[Click-target data]
☆ ☆ ☆ ☆

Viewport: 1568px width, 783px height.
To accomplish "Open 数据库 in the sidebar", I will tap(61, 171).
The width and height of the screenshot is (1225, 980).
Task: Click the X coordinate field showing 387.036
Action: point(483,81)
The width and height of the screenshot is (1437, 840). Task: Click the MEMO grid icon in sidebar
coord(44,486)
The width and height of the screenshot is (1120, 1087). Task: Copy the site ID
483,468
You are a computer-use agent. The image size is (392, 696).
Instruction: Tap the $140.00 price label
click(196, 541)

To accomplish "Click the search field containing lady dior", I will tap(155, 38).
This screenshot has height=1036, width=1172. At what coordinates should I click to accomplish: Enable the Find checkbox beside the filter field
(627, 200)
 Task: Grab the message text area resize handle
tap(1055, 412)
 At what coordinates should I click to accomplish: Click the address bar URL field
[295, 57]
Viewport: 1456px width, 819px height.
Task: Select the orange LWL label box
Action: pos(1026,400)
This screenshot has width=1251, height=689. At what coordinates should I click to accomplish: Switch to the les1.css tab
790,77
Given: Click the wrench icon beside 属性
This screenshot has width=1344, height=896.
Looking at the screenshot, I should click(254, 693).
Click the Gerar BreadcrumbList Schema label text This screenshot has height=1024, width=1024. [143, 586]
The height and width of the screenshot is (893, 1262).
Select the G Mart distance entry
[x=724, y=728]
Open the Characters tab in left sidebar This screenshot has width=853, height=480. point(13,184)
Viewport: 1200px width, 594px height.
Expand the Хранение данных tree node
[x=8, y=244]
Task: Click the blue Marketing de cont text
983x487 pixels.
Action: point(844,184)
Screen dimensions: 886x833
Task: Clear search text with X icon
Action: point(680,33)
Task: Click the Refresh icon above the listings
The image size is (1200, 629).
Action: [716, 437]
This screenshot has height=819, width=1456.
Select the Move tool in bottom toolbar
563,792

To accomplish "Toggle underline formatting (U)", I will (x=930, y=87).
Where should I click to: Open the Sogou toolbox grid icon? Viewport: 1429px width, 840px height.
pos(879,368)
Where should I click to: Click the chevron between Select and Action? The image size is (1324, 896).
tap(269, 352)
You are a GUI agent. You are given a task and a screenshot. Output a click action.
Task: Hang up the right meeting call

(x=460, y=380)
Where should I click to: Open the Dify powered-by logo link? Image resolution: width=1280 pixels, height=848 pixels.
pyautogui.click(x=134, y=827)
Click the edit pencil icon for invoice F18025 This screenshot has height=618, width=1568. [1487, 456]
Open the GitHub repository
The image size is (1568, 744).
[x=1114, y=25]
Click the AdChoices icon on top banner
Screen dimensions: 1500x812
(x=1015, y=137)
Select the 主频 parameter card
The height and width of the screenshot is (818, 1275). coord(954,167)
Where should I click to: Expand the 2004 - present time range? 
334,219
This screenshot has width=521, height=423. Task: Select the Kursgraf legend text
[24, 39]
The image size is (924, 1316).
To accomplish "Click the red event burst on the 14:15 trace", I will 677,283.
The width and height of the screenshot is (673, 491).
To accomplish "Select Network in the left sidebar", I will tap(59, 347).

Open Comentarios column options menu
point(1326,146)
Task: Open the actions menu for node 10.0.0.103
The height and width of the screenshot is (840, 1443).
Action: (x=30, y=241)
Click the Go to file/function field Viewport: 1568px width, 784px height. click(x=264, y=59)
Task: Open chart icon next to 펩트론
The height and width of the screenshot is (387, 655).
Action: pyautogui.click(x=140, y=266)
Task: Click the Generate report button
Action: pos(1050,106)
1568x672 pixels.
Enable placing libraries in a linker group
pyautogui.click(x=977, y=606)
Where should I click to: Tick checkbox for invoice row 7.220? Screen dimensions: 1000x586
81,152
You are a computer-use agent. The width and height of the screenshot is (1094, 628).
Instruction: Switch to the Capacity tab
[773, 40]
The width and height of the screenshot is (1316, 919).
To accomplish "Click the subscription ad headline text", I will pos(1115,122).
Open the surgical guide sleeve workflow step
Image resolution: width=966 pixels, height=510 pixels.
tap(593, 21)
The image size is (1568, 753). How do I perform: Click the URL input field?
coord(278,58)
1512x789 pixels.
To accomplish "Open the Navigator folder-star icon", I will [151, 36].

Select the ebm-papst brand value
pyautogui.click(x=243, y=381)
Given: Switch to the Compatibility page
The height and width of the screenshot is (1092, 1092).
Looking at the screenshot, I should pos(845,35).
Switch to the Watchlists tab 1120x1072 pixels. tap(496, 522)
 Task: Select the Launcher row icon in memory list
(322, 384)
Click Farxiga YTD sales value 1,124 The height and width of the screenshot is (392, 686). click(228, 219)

☆ ☆ ☆ ☆

**TASK:** Please reproduce the listing from the line with "The image size is (1568, 753)." through the end of the listing, both included.

**EXERCISE SOLUTION:**
The image size is (1568, 753). How do I perform: Click the URL input field?
coord(278,58)
1512x789 pixels.
To accomplish "Open the Navigator folder-star icon", I will [151, 36].

Select the ebm-papst brand value
pyautogui.click(x=243, y=381)
Given: Switch to the Compatibility page
The height and width of the screenshot is (1092, 1092).
Looking at the screenshot, I should pos(845,35).
Switch to the Watchlists tab 1120x1072 pixels. tap(496, 522)
 Task: Select the Launcher row icon in memory list
(322, 384)
Click Farxiga YTD sales value 1,124 The height and width of the screenshot is (392, 686). click(228, 219)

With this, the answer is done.